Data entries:
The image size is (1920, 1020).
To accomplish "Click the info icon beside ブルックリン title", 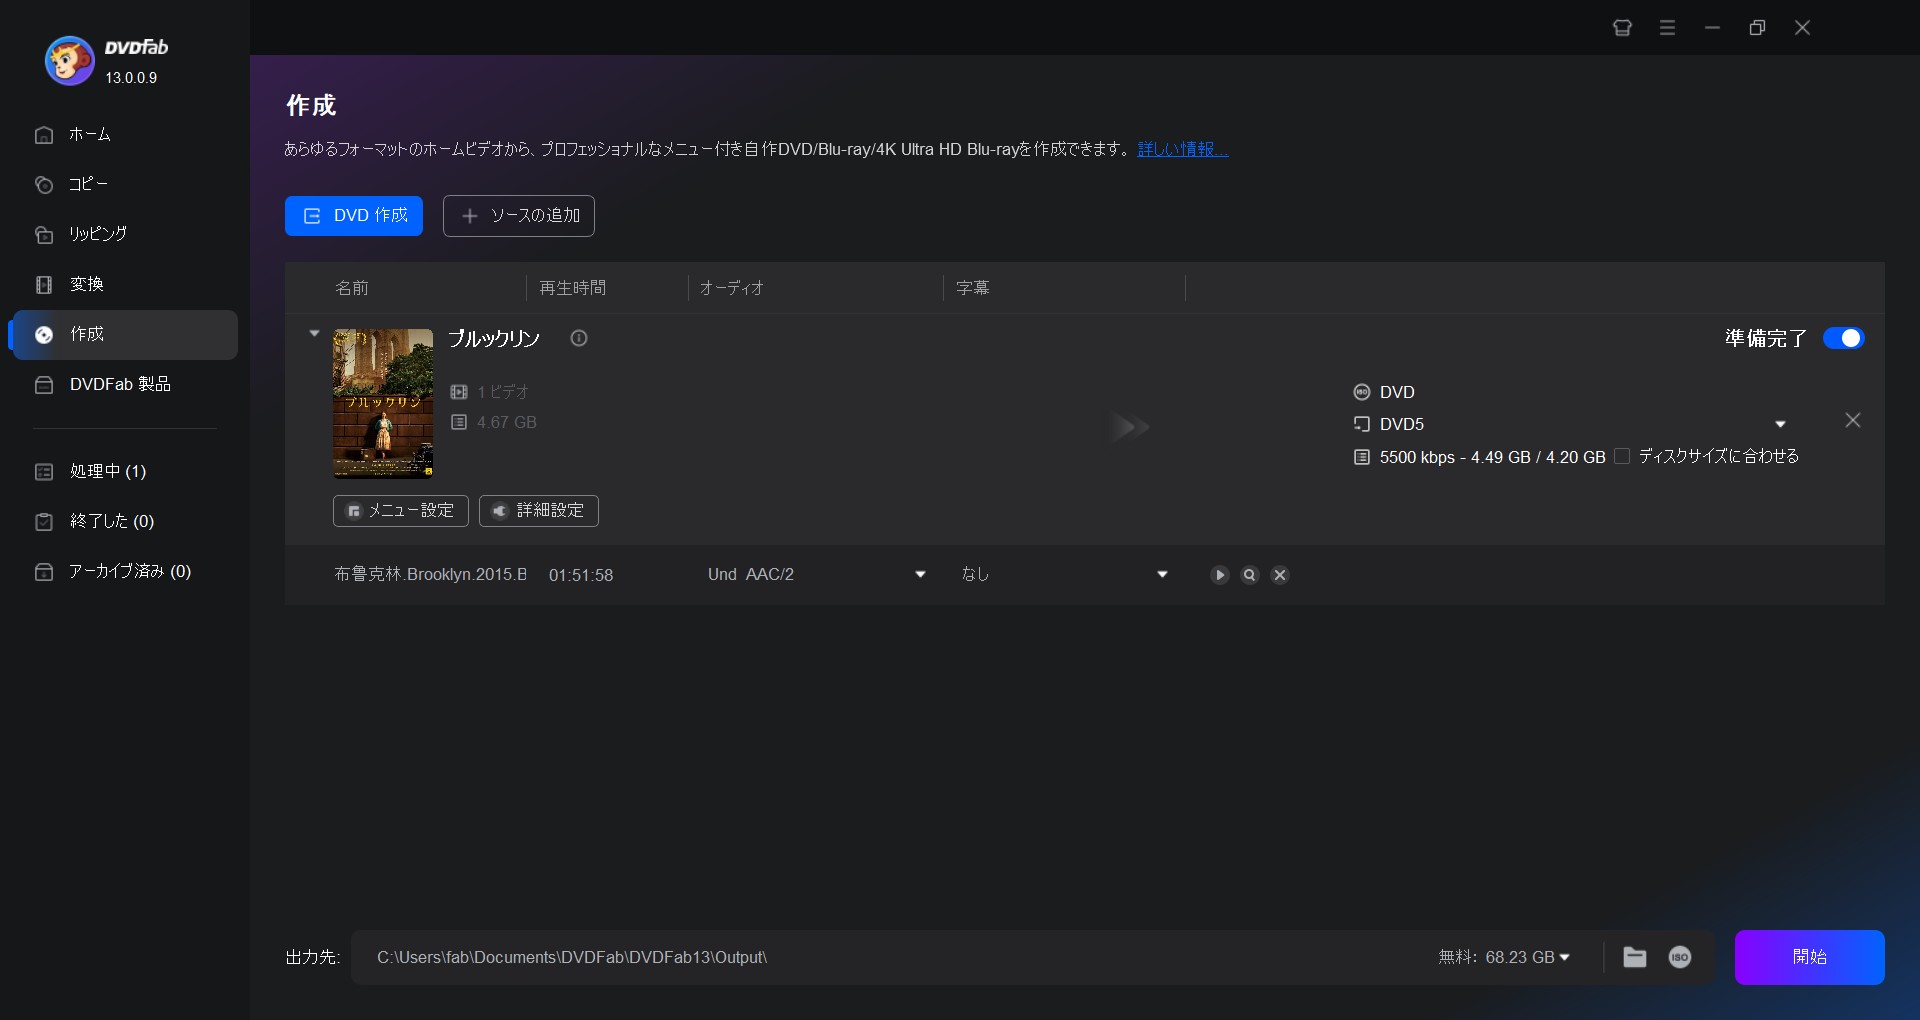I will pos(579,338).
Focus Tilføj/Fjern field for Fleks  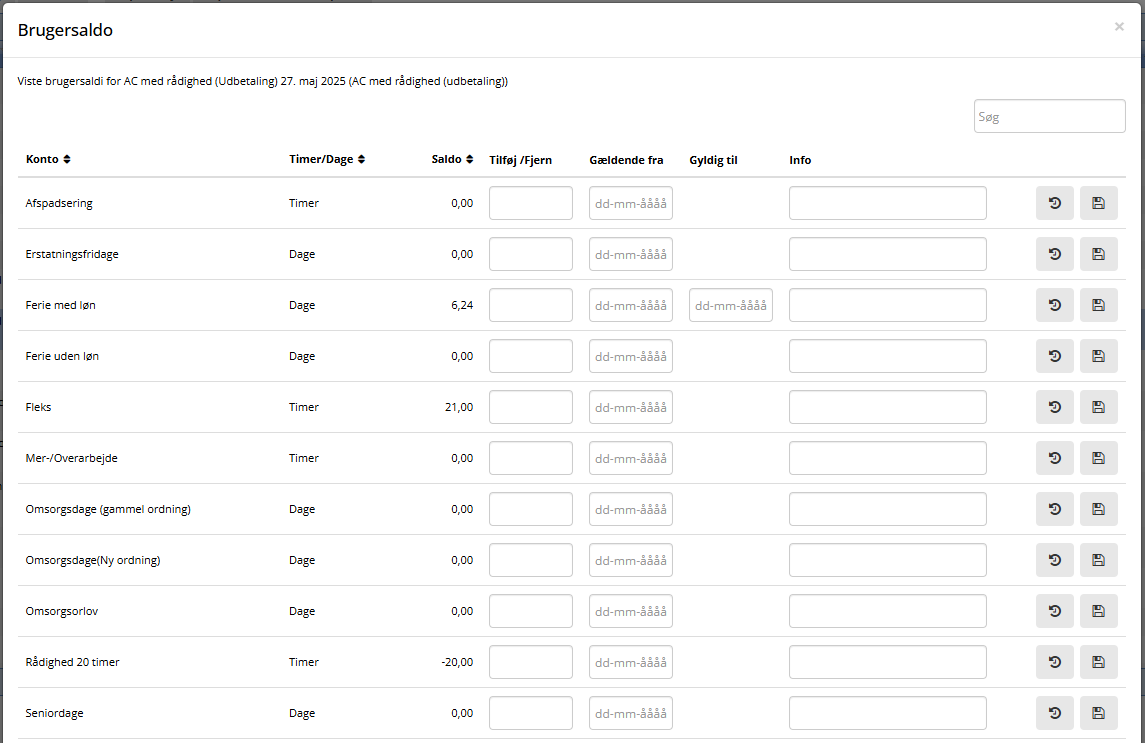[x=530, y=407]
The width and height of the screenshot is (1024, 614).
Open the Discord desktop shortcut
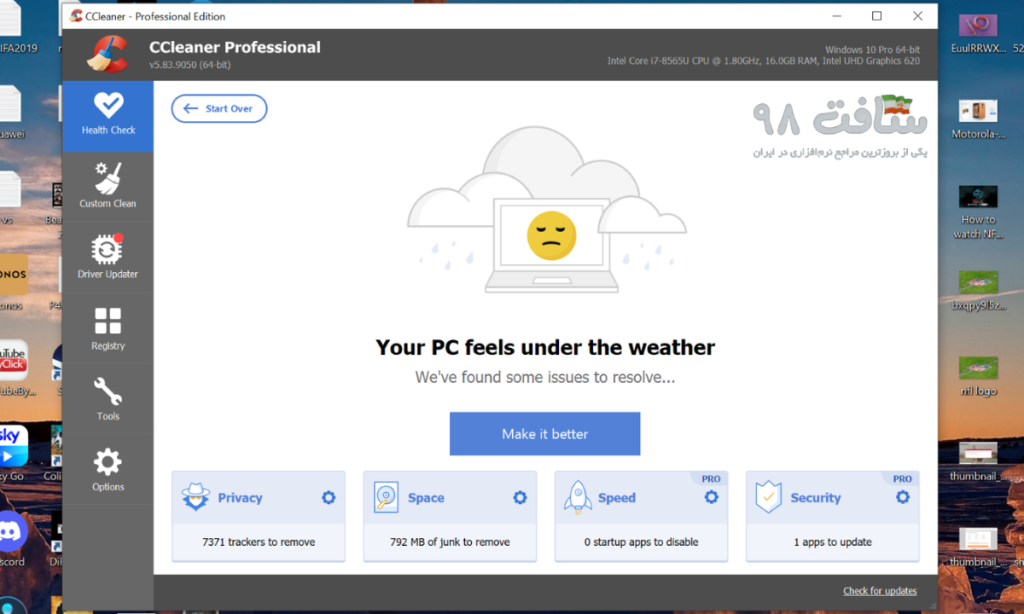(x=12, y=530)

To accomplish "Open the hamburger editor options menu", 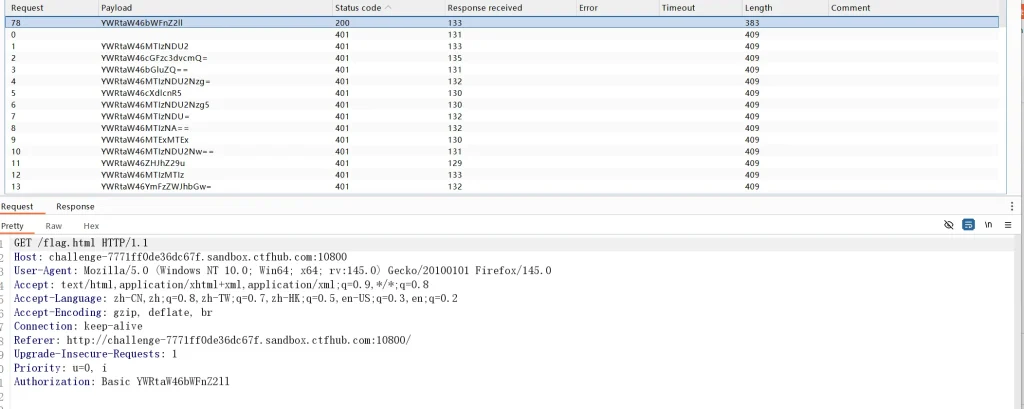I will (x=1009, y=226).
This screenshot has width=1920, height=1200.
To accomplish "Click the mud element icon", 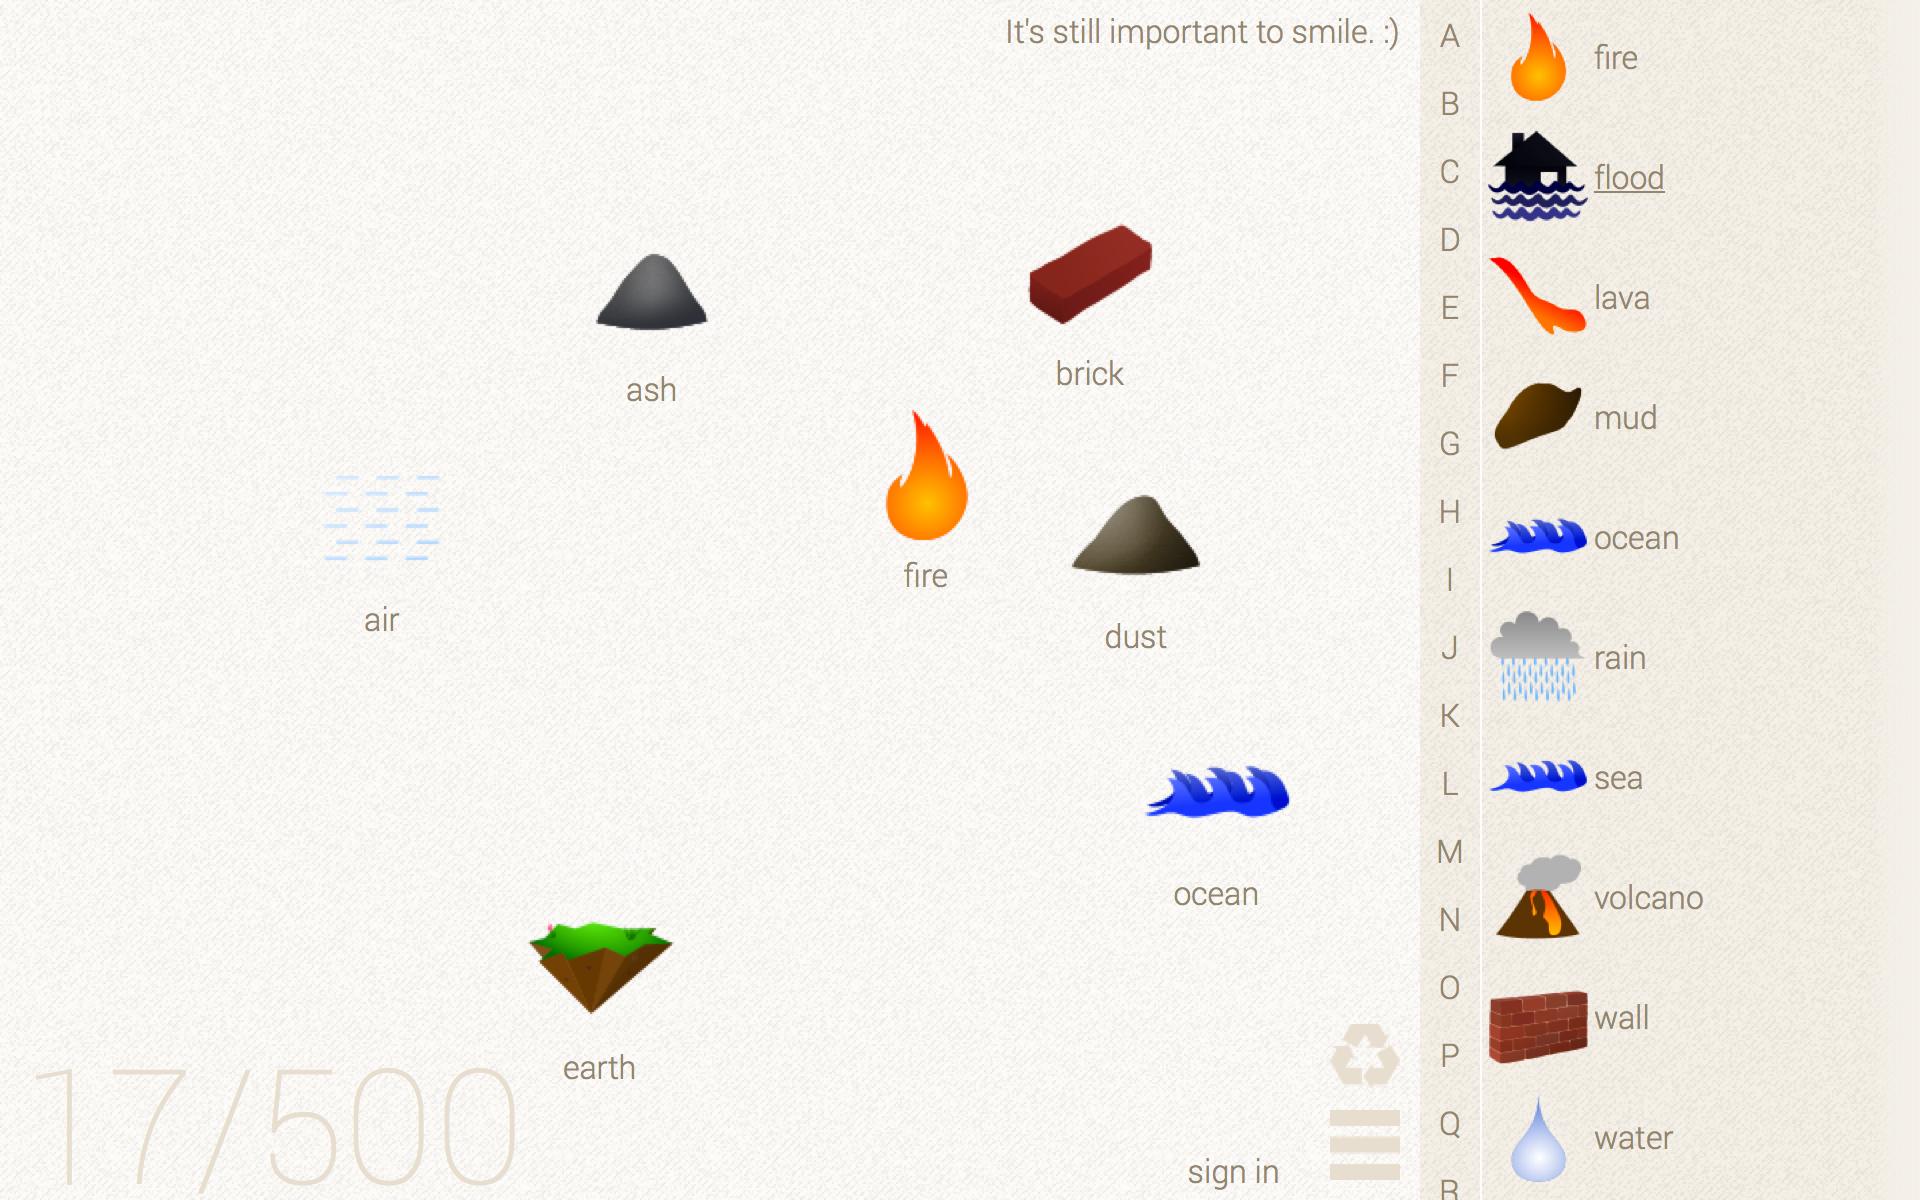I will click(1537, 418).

AIM OF THE EXERCISE
Show every line above in which the word "screenshot" occurs.

RESULT
The width and height of the screenshot is (1024, 614).
This screenshot has width=1920, height=1200.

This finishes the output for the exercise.